Chers membres du Comité National Olympique et Sportif Français,
J’ai répondu avec attention et précision aux douze points du questionnaire que vous m’avez adressé. Au nom de l’égalité entre les femmes et les hommes que nous défendons ardemment au sein de notre formation Europe Ecologie les Verts, je souhaiterais ajouter un 13ème point indispensable à prendre en compte car il est transversal à l’ensemble des points.
A EELV nous menons une politique d’égalité femmes-hommes volontariste et c’est ainsi que nous avons aujourd’hui une représentation paritaire dans nos instances internes, au Sénat et bientôt à l’Assemblée Nationale.
C’est cette même politique volontariste que nous souhaitons mener dans le sport.
Vous le savez peut-être, j’ai assisté le 25 mars dernier à la rencontre entre les équipes de football féminin du PSG et de Juvisy, respectivement 4è et 2è du classement de D1. Le football féminin est loin de jouir du même statut que son équivalent masculin, et est déprécié malgré le palmarès de l’équipe nationale. Les joueuses, quand elles ont la chance d’être professionnelles, y sont payées jusqu’à 233 fois moins que leurs homologues masculins – même si les salaires des joueurs ne sont pas des référents réalistes – et elles rencontrent de grandes difficultés à évoluer sur de grands stades ou à être médiatisées.
J’ai souhaité à travers cette démarche apporter mon soutien à l’ensemble du sport féminin, qu’il soit professionnel ou amateur.
Les Jeux Olympiques modernes (1896) conçus par Pierre de Coubertin avaient exclu la participation des femmes, en dehors de quelques disciplines considérées comme accessoires (golf, tennis, yachting …). Grâce notamment à l’obstination d’Alice Milliat, nageuse, rameuse et dirigeante sportive hors pair, les femmes furent enfin admises à concourir en athlétisme en 1928. Depuis, une longue bataille a été engagée pour voir augmenter à la fois le nombre des participantes (29 % du total en 1992 à Barcelone, 42 % en 2008 à Pékin) et le nombre de sports ouverts aux femmes aux JO. A Londres, prochainement, un nouveau verrou sautera avec l’admission de la boxe féminine.
Ces chiffres globaux, même s’ils représentent un progrès, masquent cependant la persistance des inégalités.
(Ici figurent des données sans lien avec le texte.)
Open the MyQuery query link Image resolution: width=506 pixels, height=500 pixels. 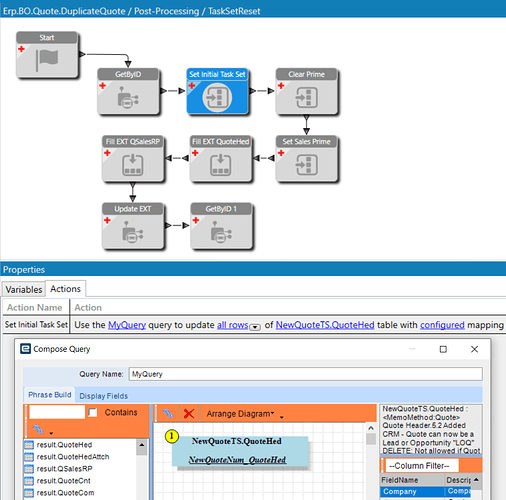pos(127,325)
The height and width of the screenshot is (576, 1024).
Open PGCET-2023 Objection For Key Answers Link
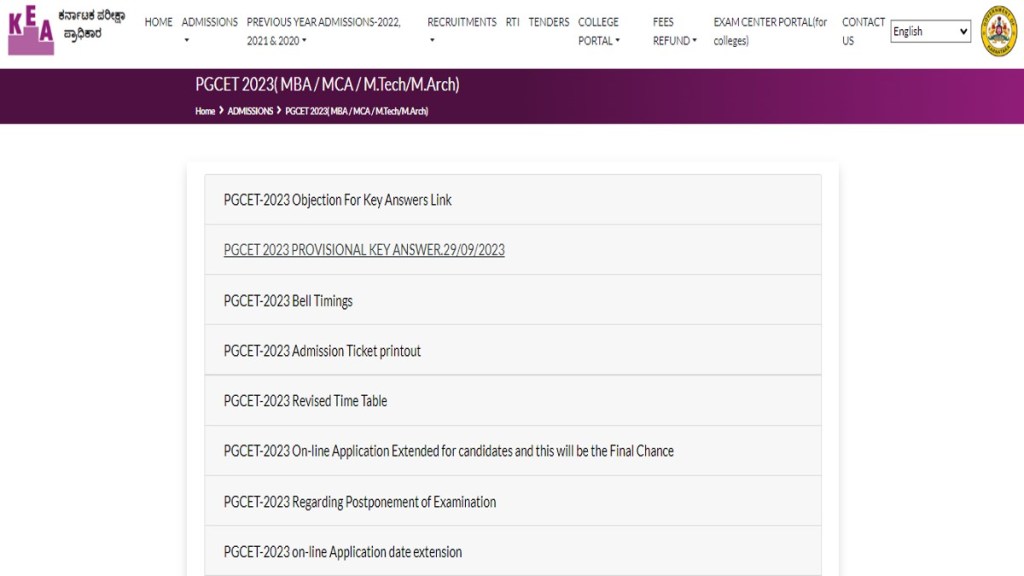click(x=337, y=200)
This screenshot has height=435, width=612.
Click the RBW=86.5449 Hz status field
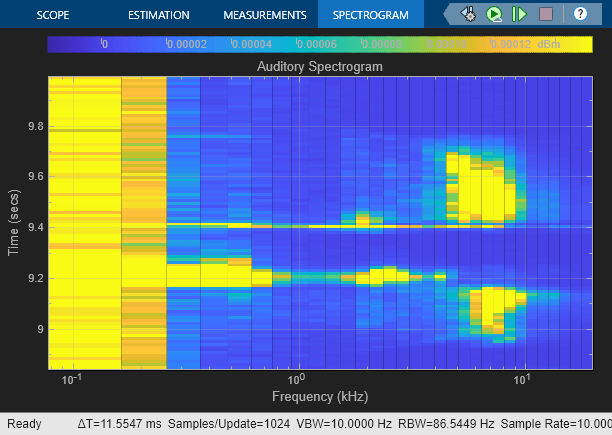(446, 424)
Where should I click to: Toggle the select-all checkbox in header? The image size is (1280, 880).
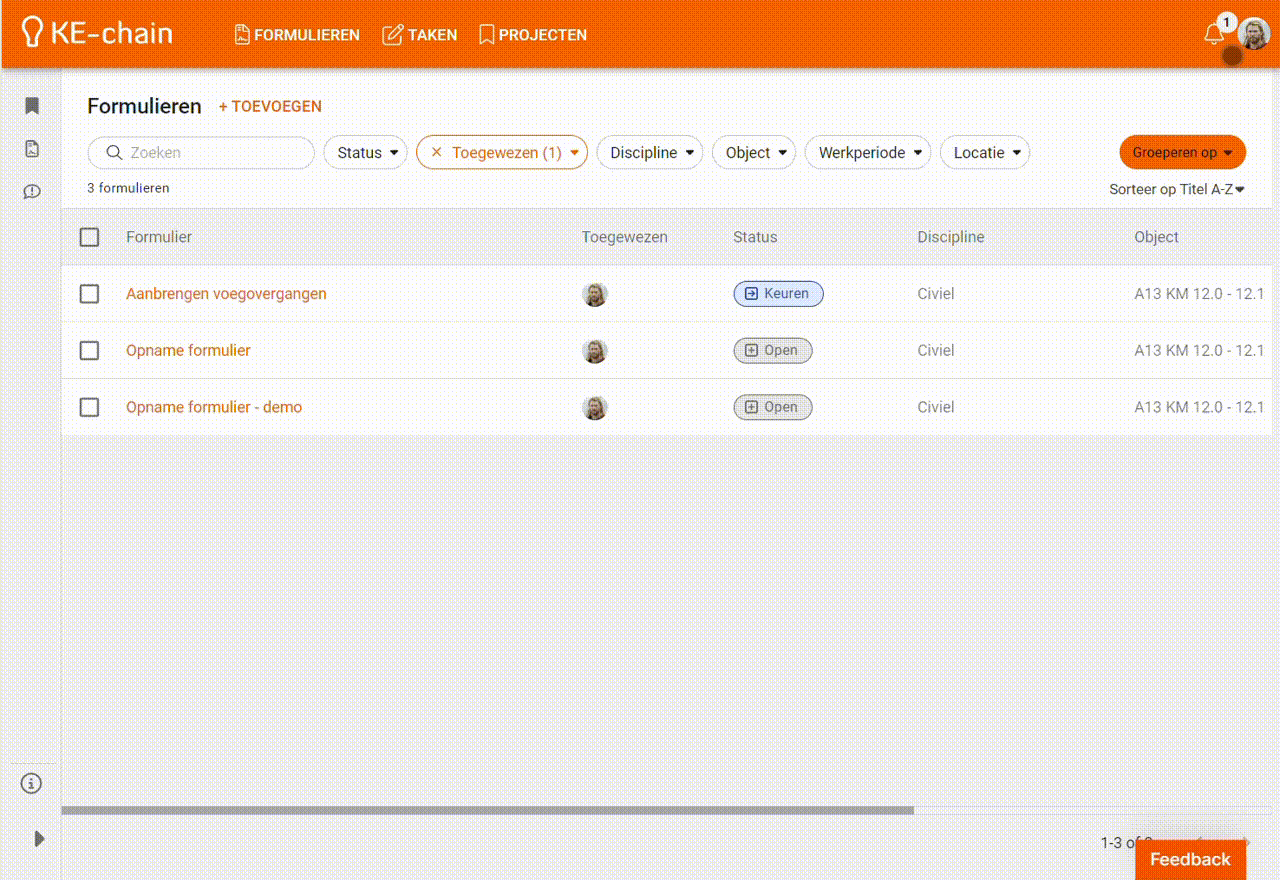[90, 237]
Par exemple, aux JO de Pékin en 2008, le nombre d’athlètes masculins était supérieur de 1704 à celui des athlètes féminines et 165 médailles ont été remises aux hommes contre 127 aux femmes.
Pour ce qui est des pratiques sportives en France, en 2010, une enquête de l’INSEP démontrait la persistance des inégalités. Les hommes se déclarent un peu plus souvent pratiquants (91%) que les femmes (87 %). En moyenne, les hommes pratiquent de manière plus intensive : 46 % d’entre eux ont une pratique sportive pus d’une fois par semaine, tandis que cette proportion est de 40 % chez les femmes.
La différence la plus marquée concerne le niveau de participation à des compétitions ou manifestations sportives : un peu plus d’un homme sur quatre participe à de tels évènements, alors que l’on compte seulement une
femme sur dix.
Le droit à la pratique sportive est constitutif des grands combats féministes dans le passé, car il participe du droit fondamental des femmes à disposer de leur corps.
Le sport reste également un outil de reproduction et d’assignation sociale du masculin et du féminin et demeure un lieu de domination masculine. Nous devons à ce titre mettre fin aux stéréotypes de genre qui qualifient certains sports ou attitudes de masculinE ou de fémininE.
Je propose donc que des mesures soient prises à tous les niveaux, instances, clubs, médias, pour valoriser le sport féminin dans toutes les catégories sportives, et pour lutter contre les stéréotypes de genre, qu’il s’agisse de sport professionnel ou amateur.
Pour mener à bien cette évolution, je conditionnerai les partenariats avec les pouvoirs publics si les questions de mixité, de féminisation du sport, et de lutte contre les stéréotypes de genre ne sont pas posées et j’instaurerai des quotas vers la nomination de femmes à parité dans toutes les instances sportives dans des délais raisonnablement courts.
Je vous prie d’accepter, Mesdames, et Messieurs, l’expression de mes sentiments les meilleurs.